5. Before going out for a night on the town, you should look at the Yahoo! Personals for your area. It makes the whole night seem a bit scandalous. Also, it’s a fun game. “How many can you spot first?” “Well, I’ve seen three so far. How about you?”
6. The Bartender will not put more rum in your Coke. Even if you ask for a drink with RUM in it.
7. We hate The Bartender.
8. When shopping for going-out clothes, you might see if the store has that top IN YOUR SIZE. They probably do. Try the next size up. Or three sizes up. Or admit that you’re shopping in the WRONG STORE.
9. As you’re walking through the crowded bar by yourself, you look so much cooler if you’re chugging your beer hard while you walk fast. Also, walk in a manner that says, “It’s crucial that I’m at another far away point in the bar RIGHT NOW.” It’s important to look important. In the bar.

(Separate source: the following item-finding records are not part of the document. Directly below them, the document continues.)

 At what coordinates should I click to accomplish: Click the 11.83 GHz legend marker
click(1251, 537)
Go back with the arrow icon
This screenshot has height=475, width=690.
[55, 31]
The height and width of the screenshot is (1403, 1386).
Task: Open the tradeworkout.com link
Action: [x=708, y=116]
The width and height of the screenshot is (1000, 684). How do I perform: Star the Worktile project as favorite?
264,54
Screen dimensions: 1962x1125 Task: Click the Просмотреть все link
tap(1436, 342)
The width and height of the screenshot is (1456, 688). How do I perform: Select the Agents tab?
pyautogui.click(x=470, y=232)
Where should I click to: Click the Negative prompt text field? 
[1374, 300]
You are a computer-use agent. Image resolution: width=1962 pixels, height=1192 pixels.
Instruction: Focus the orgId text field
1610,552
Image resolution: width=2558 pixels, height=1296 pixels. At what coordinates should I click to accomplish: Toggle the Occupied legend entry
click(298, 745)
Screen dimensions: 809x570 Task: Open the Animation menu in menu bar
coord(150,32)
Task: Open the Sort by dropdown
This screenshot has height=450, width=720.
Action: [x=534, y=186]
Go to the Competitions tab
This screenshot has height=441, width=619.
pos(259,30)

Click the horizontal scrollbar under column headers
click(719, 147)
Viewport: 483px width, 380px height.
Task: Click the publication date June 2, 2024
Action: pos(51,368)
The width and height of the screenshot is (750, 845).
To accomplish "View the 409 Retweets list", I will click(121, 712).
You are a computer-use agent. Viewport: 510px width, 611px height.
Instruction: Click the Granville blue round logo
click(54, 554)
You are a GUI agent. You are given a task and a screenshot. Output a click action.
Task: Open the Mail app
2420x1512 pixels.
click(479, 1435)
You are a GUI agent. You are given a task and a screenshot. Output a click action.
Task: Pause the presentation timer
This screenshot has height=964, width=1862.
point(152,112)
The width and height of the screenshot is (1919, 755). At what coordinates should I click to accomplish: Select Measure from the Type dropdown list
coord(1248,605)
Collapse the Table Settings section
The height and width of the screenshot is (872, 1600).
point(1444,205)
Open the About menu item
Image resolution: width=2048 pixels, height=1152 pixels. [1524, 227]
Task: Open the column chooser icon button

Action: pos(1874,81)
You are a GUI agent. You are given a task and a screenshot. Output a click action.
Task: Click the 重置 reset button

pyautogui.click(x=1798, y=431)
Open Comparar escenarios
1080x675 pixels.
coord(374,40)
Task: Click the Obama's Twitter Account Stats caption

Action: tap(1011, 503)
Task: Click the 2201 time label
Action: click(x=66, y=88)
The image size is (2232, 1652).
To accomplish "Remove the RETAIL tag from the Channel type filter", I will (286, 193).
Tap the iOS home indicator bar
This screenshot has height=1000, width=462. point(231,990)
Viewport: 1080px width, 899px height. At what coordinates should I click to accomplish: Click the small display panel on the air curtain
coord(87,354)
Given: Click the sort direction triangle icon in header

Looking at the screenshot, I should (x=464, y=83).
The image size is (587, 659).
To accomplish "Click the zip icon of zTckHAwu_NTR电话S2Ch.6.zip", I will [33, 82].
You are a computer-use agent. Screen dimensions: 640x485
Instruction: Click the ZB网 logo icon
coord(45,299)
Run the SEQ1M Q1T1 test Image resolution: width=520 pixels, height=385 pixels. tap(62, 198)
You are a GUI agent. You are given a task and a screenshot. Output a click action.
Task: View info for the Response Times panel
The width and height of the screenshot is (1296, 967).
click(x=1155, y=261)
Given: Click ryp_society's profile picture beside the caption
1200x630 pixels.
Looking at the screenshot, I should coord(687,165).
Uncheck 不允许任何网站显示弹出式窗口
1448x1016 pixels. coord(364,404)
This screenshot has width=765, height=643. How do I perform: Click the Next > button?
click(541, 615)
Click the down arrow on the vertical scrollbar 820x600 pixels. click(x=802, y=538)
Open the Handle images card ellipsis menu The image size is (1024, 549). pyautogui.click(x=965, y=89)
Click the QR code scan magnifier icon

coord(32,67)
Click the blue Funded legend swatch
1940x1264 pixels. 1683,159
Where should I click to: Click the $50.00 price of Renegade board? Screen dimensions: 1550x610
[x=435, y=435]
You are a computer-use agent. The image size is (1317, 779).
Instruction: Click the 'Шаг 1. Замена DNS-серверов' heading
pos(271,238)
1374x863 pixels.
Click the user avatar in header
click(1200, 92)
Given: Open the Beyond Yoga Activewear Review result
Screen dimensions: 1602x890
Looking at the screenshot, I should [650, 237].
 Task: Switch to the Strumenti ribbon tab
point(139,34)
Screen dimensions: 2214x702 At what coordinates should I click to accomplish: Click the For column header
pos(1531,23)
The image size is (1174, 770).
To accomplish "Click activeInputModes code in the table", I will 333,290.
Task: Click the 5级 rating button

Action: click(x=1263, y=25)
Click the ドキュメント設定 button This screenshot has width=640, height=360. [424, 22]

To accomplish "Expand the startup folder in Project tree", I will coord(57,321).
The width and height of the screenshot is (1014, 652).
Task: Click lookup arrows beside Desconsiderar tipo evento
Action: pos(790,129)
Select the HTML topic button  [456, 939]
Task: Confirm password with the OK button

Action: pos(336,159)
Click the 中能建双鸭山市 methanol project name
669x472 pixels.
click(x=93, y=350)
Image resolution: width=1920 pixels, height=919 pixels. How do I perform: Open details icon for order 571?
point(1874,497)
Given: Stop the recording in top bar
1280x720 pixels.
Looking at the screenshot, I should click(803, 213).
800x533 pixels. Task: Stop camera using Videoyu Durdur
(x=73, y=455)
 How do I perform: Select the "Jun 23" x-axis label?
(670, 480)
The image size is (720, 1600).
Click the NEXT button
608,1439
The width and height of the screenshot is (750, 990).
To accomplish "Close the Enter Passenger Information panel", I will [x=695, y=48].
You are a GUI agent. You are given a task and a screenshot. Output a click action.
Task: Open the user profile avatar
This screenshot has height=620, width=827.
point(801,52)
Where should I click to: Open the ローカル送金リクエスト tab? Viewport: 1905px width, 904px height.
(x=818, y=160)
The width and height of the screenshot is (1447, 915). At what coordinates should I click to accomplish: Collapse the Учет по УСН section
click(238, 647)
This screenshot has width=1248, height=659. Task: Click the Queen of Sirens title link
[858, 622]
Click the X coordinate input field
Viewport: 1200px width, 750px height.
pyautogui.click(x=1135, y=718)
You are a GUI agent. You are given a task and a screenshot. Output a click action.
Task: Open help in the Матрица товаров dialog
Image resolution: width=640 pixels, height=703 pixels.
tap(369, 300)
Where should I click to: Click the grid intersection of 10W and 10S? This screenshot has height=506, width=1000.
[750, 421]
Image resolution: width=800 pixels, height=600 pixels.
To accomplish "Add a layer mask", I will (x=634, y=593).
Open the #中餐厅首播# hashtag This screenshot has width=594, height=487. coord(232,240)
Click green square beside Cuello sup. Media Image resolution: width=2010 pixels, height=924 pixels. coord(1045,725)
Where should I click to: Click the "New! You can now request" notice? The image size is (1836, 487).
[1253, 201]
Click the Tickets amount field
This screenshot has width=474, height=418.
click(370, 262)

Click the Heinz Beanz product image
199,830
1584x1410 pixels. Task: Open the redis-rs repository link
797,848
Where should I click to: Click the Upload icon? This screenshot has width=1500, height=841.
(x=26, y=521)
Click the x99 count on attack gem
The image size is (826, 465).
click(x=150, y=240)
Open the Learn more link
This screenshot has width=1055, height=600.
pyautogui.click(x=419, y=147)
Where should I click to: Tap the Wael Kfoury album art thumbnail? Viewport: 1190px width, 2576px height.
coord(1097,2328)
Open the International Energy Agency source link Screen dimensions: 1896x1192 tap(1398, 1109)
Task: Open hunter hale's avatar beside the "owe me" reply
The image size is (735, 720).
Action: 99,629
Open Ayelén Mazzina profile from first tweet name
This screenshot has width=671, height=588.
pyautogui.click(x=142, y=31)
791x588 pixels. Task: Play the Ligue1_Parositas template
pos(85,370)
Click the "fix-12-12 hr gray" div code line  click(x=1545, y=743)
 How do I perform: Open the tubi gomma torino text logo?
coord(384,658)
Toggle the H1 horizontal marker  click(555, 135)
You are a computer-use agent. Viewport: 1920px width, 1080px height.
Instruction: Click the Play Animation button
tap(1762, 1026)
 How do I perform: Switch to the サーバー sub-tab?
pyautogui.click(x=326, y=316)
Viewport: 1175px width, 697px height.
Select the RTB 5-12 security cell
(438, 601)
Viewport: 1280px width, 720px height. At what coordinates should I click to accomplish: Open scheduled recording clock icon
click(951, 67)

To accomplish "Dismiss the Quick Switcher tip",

10. The next day, realize that in wilder and stupider times, you have danced wildly and stupidly and thought you looked sexy and hot. Remember that you also have zero chance of scoring with that cute-from-the-front guy even if you were single and interested. Know it’s a very good thing The Bartender is a fuckwit who can’t make a drink, because if he could, you’d totally be throwing up from the memory of the throbbing neck zit. Gag. Instead of just gagging. (But continue to hate The Bartender.) Congratulate self on finding clothes that cover fatness but shop for cooler, fatness-covering garments. In appropriate size. Work on non-important, totally indifferent through-the-bar walking style. Practice in front of mirror if necessary.
Must find Advil. Hunt down coffee. Ingest Vitamin C. Now.